As noted above, the United States led global efforts to encourage rules governing the free flow of data and exceptions to those rules since 1997. US policy makers argued that such rules would advance human rights, stimulate economic growth and clarify when nations could block such flows.13 However, in November 2023, the United States announced that it would continue to negotiate such rules, but was seeking clarity and policy space to regulate the business practices of its data giants. Hence, the country could no longer support certain provisions on data flows, encryption and source code. With this new position, the United States seemed to be saying that the exceptions did not give it (and other nations) sufficient policy space for domestic regulation of data-driven technologies and business practices (Lawder 2023). Some argued that the United States was becoming more like China and India — nations that have long pushed for data sovereignty (Chander and Sun 2023; Mishra 2023). However, the Biden administration’s first executive order did direct the US government to work internationally to set standards for the data underpinning AI (The White House 2023b, section 11).
Under international trade rules, a country cannot ban a product or service unless it can argue that such bans were necessary to protect public health, public morals, national security or other domestic policy objectives. In a rare move, Italy banned ChatGPT in 2023 for some three months, arguing that the AI application violated EU data protection laws. But in January 2024, the Italian data protection body, the Garante, announced it had finished its investigation and stated that OpenAI, the chatbot’s parent company, had 30 days to defend its actions (Reuters 2024).
Meanwhile, policy makers are negotiating other agreements on AI, but these agreements are not focused on data. For example, in November 2023, some 18 countries, as well as the major AI firms, reached consensus on a non-binding plan for safety testing of frontier AI models (Satter and Bartz 2023). In November 2021, members of the United Nations Educational, Scientific and Cultural Organization (2021) agreed to a non-binding agreement on AI ethics.
Conclusion
Many of the world’s people are simultaneously excited and scared by AI. They recognize that the technology could improve their quality and standard of living, but they also fear it could be misused (Kennedy 2023). Policy makers in many countries are responding to that ambivalence with policies to reduce risk, make AI safer, and ensure that AI is developed and deployed in an accountable, democratic and ethical manner. Yet policy makers do not seem to focus on data governance as a tool to accomplish these goals.
Why is data governance so disconnected from AI? This essay began by asserting several reasons: data is difficult to govern because it is multidimensional; data markets are opaque; and data is simultaneously plentiful and scarce. The author noted that countries have different expertise and will to govern data, yet because data sets are global, policy makers must find common ground on rules. This sounds great on paper — but in the real world, the most influential AI powers are not leading efforts to govern data across borders. For example, China, India and the United States want policy space to govern data, data-driven technologies and data flows. In addition, many officials appear more concerned about their competitiveness in AI than about ensuring that the tedious process of negotiating internationally accepted rules on data is successful.
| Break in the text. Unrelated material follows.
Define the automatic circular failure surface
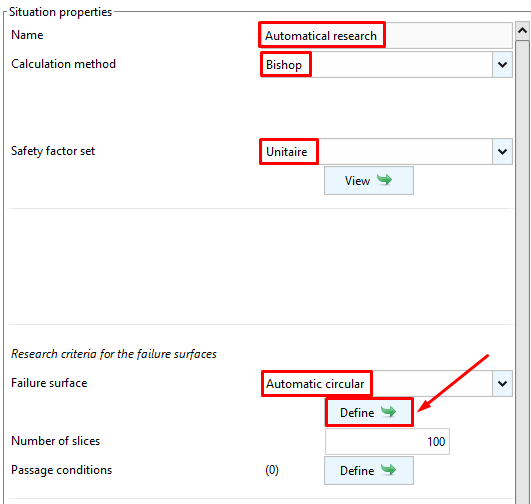pyautogui.click(x=369, y=412)
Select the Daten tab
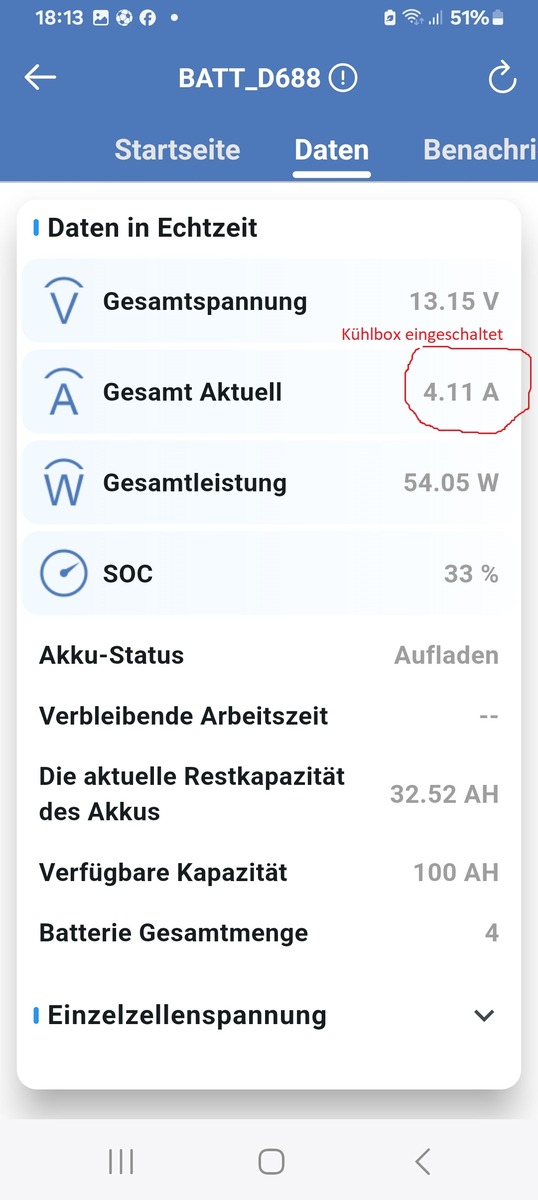Image resolution: width=538 pixels, height=1200 pixels. point(331,150)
Hence, the author concludes this essay with a warning. Without such rules, it will be harder for AI developers to create accurate, complete and representative data sets. In turn, without accurate, complete and representative data sets, AI applications may continue to have significant flaws and inaccuracies. Users and policy makers may, over time, lose trust in the technology. And without trust, users and investors may turn to other methods for analyzing the world’s data. If that were to happen, the world’s people could fail to realize the full value of data.